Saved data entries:

★ ★ ★ ★

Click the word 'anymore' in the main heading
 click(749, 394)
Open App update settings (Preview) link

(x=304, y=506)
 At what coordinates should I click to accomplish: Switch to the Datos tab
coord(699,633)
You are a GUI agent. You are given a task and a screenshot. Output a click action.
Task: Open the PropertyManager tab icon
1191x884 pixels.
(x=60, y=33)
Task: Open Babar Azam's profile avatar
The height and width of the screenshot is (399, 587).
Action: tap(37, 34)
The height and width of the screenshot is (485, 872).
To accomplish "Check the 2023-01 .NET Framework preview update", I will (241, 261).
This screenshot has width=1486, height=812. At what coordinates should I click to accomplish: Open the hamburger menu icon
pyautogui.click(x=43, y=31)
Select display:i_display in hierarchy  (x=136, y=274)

★ ★ ★ ★

• Prompt:
Write out the lines of the data above as a numbered list, skipping any blank lines.

• Expected output:
1. Click the word 'anymore' in the main heading
2.  click(749, 394)
3. Open App update settings (Preview) link
4. (x=304, y=506)
5.  At what coordinates should I click to accomplish: Switch to the Datos tab
6. coord(699,633)
7. You are a GUI agent. You are given a task and a screenshot. Output a click action.
8. Task: Open the PropertyManager tab icon
9. 1191x884 pixels.
10. (x=60, y=33)
11. Task: Open Babar Azam's profile avatar
12. The height and width of the screenshot is (399, 587).
13. Action: tap(37, 34)
14. The height and width of the screenshot is (485, 872).
15. To accomplish "Check the 2023-01 .NET Framework preview update", I will (241, 261).
16. This screenshot has width=1486, height=812. At what coordinates should I click to accomplish: Open the hamburger menu icon
17. pyautogui.click(x=43, y=31)
18. Select display:i_display in hierarchy  (x=136, y=274)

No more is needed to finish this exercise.